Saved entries
___

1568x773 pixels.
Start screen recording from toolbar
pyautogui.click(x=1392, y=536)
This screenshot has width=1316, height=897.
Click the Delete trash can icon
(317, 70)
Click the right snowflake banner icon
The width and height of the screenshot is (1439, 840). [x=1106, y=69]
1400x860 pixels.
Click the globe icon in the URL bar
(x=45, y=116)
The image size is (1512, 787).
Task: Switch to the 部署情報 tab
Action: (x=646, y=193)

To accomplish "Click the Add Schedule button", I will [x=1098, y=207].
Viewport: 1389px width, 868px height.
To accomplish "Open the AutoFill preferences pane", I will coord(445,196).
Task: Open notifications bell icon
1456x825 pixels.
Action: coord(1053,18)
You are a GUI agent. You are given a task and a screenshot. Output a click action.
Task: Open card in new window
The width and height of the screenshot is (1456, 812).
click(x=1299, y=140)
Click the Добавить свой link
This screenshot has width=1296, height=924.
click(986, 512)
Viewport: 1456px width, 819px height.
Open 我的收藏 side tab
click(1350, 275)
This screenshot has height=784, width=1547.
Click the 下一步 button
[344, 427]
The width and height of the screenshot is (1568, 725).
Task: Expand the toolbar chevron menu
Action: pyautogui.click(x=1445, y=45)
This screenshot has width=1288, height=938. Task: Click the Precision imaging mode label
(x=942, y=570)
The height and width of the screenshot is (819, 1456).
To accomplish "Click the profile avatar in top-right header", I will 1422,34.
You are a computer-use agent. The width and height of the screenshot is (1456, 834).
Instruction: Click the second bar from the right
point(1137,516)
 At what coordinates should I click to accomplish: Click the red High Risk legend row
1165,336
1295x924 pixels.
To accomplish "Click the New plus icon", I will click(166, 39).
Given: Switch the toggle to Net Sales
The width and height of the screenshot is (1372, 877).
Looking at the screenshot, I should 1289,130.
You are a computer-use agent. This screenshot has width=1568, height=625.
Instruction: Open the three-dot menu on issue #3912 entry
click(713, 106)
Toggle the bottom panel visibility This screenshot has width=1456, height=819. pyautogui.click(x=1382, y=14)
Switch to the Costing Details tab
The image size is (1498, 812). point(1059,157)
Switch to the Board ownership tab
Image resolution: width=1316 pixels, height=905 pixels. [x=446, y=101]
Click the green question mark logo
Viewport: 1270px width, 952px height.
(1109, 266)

___

*TASK BRIEF*
Note every line above where the string "will" shows up, and copy those lines.

*RESULT*
To accomplish "Click the Add Schedule button", I will [x=1098, y=207].
To accomplish "Open the AutoFill preferences pane", I will coord(445,196).
To accomplish "Click the profile avatar in top-right header", I will 1422,34.
To accomplish "Click the New plus icon", I will click(166, 39).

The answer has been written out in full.